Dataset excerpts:
* * * * *

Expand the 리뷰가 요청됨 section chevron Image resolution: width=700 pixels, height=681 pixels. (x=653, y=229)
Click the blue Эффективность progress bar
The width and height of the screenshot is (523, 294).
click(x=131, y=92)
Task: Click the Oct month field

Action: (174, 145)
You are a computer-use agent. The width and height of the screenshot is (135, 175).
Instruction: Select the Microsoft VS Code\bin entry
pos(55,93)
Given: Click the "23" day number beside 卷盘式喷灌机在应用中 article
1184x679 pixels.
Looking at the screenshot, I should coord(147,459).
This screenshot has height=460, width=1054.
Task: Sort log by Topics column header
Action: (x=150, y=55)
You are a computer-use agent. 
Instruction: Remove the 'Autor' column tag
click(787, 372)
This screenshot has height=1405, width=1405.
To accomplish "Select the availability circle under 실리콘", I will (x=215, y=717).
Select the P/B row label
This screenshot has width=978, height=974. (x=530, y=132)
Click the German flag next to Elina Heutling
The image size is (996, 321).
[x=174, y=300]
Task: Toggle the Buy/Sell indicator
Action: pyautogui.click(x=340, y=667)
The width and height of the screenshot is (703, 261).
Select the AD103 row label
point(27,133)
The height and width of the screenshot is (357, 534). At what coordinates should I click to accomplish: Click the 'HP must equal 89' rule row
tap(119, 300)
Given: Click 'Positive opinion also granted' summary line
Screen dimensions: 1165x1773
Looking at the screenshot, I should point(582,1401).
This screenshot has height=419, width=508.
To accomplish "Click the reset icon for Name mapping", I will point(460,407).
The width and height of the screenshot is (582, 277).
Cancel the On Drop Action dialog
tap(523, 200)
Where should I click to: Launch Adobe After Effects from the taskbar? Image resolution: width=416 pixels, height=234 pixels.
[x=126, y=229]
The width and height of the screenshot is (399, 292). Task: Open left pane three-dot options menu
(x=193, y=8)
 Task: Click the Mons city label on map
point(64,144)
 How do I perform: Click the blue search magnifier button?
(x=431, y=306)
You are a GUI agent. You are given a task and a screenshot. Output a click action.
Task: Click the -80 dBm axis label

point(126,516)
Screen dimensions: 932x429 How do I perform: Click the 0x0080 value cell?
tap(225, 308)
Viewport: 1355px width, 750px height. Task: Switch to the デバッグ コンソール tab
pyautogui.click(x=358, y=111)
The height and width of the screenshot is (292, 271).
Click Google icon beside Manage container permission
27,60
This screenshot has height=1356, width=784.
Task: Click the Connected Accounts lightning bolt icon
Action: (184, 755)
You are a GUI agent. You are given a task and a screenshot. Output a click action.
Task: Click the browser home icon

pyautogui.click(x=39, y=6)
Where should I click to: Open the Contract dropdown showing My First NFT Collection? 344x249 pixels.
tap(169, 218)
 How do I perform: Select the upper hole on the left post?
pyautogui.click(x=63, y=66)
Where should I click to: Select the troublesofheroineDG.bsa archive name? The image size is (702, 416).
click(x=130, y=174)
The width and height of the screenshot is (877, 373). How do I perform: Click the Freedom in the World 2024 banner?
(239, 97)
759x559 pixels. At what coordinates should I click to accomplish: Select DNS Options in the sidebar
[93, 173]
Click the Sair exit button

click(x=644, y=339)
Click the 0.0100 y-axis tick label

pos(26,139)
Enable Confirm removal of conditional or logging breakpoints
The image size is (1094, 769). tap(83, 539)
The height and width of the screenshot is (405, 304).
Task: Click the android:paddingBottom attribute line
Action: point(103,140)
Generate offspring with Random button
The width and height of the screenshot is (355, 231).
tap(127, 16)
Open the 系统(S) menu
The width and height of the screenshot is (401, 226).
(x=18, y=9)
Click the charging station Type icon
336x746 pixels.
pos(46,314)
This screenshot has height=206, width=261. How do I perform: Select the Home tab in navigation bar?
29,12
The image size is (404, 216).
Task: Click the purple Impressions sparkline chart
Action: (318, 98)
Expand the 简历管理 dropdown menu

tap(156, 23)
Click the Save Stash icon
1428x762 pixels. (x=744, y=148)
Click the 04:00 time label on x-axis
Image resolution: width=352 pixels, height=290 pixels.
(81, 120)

* * * * *

=== What this task involves ===
Report the number of lines in the records above that include "will", leaving out any other words.

=== Response to the task ===
2